Rule 4 is the one nobody talks about. People obsess about cutting in the right place; they forget that a perfectly-cut 4-second chunk is worse than a slightly-awkward 1.8-second chunk, because nobody reads a 4-second caption.

Step 3: keyword emphasis

For legal content specifically, certain words deserve visual weight. Article numbers, monetary amounts, jurisdiction names, and the words that carry the legal claim ("INTERDIT", "OBLIGATOIRE", "1 AN", "15 000 €") should pop visually so they're remembered after the video ends.

EnDroit's caption renderer scans each chunk for keywords from the script's "highlights" list. If a word matches, it's rendered at 76px instead of the default 68px, with an accent-colored glow. The viewer's eye latches on, the message lands, the audience retention curve tells you it worked.

Step 4: positioning and contrast

Captions for vertical video have one hostile neighbor: the platform's UI. The TikTok caption text and the description live in the bottom 280 pixels of the screen. Instagram Reels has a similar dead zone. Anything you display in that area is at best partially covered, at worst completely hidden.
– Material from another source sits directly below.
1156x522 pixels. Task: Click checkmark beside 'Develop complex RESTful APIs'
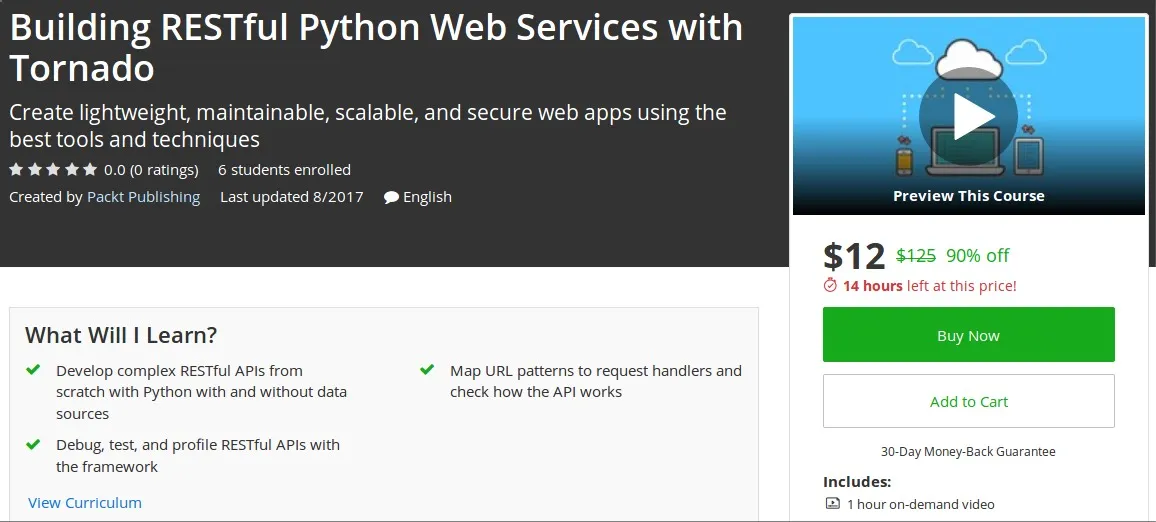[33, 370]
EnDroit renders captions in the upper-middle third of the frame (the "safe band" we calibrated by overlay-testing on real TikTok). Every caption has:

  • A semi-transparent black backdrop (rgba(0, 0, 0, 0.7)) for readability over any background
  • A 2px white text-shadow ring to maintain contrast even on bright backgrounds
  • A maximum line length of 26 characters before wrapping, tuned for 6-inch phone screens at arm's length

Step 5: the part where we throw most of it away

After all of this, the renderer outputs a sequence of caption frames. Then we audit them. If any chunk:

  • Has a display duration above 3 seconds
  • Has more than 7 words
  • Was cut mid-phrase against rule 1

… we re-run the chunker with a tighter target. The audit catches the cases where the alignment data was noisy enough that the chunker made a poor call. About 1 in 8 videos triggers a re-run. We never ship a video where the audit still fails after two retries — we surface the error to the creator instead.

Why this much engineering for "captions"

Because retention on captioned short-form video is dominated by caption quality. We measured it on our beta cohort: videos with clean, on-time, properly-grouped captions average 67% retention. Videos with the same content but lazy captions (block-of-text or out-of-sync) average 41%. A 26-point retention delta is the difference between a video that gets recommended and a video that dies in your feed.

The viewer doesn't notice good captions. That's the goal. They notice bad ones, instantly, and they swipe.